For some reason, I’ve been working on lots of Exadata V2 systems in the past few months.  One of the issues that I’ve been coming across for these clients is a failure in the battery that is used by the RAID controller.  It was originally expected for these batteries to last 2 years.  Unfortunately, there is a defect in the batteries where they reach their end of life after approximately 18 months.  The local Sun reps should have access to a schedule that says when the “regular maintenance” should occur.  For one client, it wasn’t caught until the batteries had run down completely and the disks were in WriteThrough mode.  This can be seen by running MegaCLI64.  Here is the output to check the WriteBack/WriteThrough status for 2 different compute nodes (V2 is first, X2-2 is second):

?View Code NONE
[enkdb01:root] /root
> dmidecode -s system-product-name
SUN FIRE X4170 SERVER          [enkdb01:root] /root
> /opt/MegaRAID/MegaCli/MegaCli64 -LDInfo -LALL -aALL | grep "Cache Policy"
Default Cache Policy: WriteBack, ReadAheadNone, Direct, No Write Cache if Bad BBU
Current Cache Policy: WriteThrough, ReadAheadNone, Direct, No Write Cache if Bad BBU
Disk Cache Policy   : Disabled
?View Code NONE
[root@enkdb03 ~]# dmidecode -s system-product-name
SUN FIRE X4170 M2 SERVER
[root@enkdb03 ~]# /opt/MegaRAID/MegaCli/MegaCli64 -LDInfo -LALL -aALL | grep "Cache Policy"
Default Cache Policy: WriteBack, ReadAheadNone, Direct, No Write Cache if Bad BBU
Current Cache Policy: WriteBack, ReadAheadNone, Direct, No Write Cache if Bad BBU
Disk Cache Policy   : Disabled

If you have a V2 and you haven’t replaced the batteries yet, it’s worth running these commands to see what state your RAID controllers are in.  To find out what this means for you, read on after the break.

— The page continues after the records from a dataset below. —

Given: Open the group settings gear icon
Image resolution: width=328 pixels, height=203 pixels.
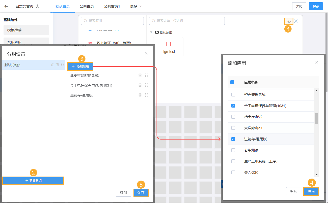Looking at the screenshot, I should pyautogui.click(x=289, y=21).
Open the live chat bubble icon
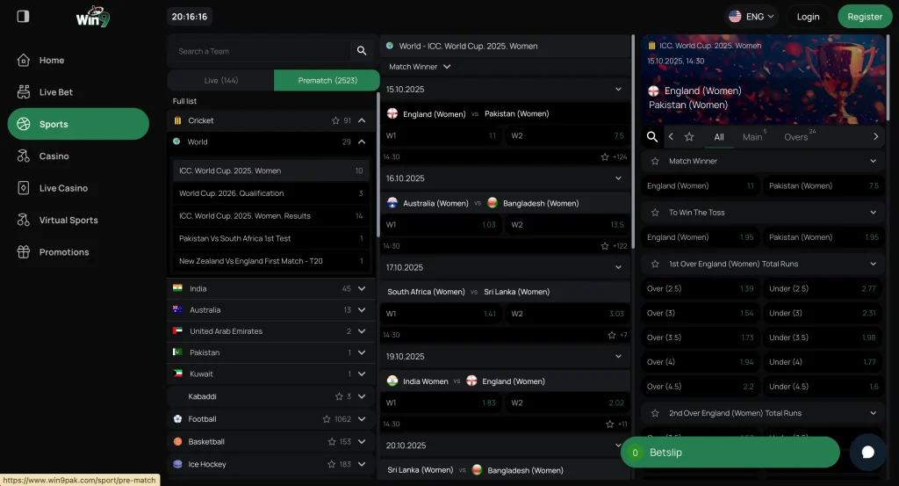Screen dimensions: 899x486 click(x=867, y=452)
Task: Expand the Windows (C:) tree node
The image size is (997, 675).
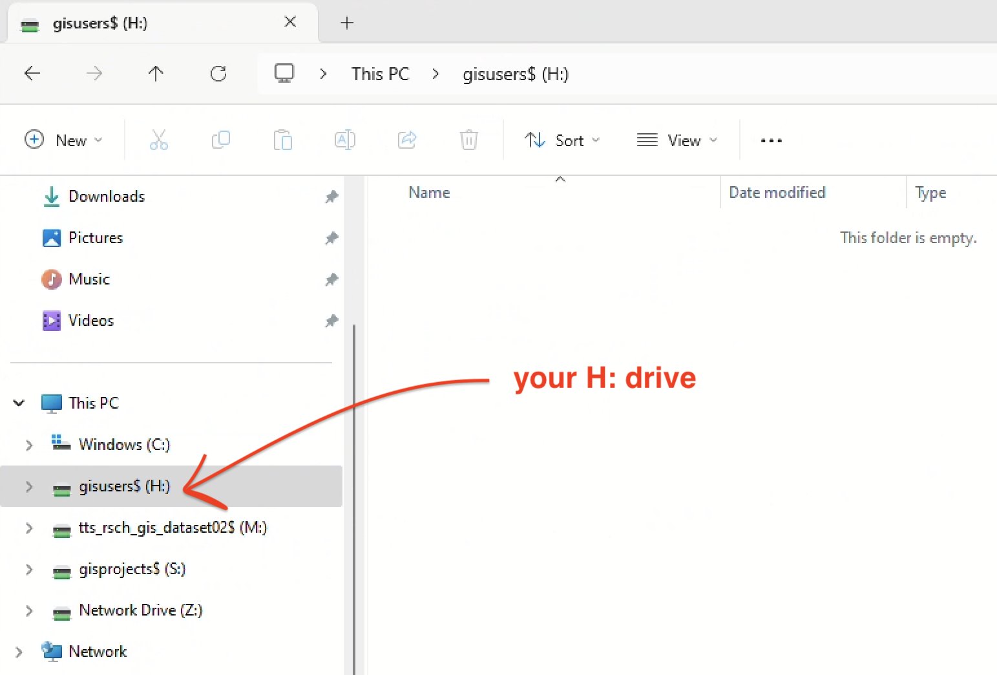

As you can see, on the V2 (X4170), the current cache policy is set to WriteThrough mode, while the X2 (X4170 M2) is still running in WriteBack mode.  What’s the difference?  According to the interwebs (http://goo.gl/6LyVK):

RAID Features
Write Through Cache

With Write Through Cache the data is written to both the cache and drive once the data is retrieved. As the data is written to both places, should the information be required it can be retrieved from the cache for faster access. The downside of this method is that the time to carry out a Write operation is greater the time to do a Write to a non cache device. The total Write time is the time to write to the cache plus the time to Write the disk.

Write Back Cache

With Write Back Cache the write operation does not suffer from the Write time delay. The block of data is initially written to the cache, only when the cache is full or required is the data written to the disk.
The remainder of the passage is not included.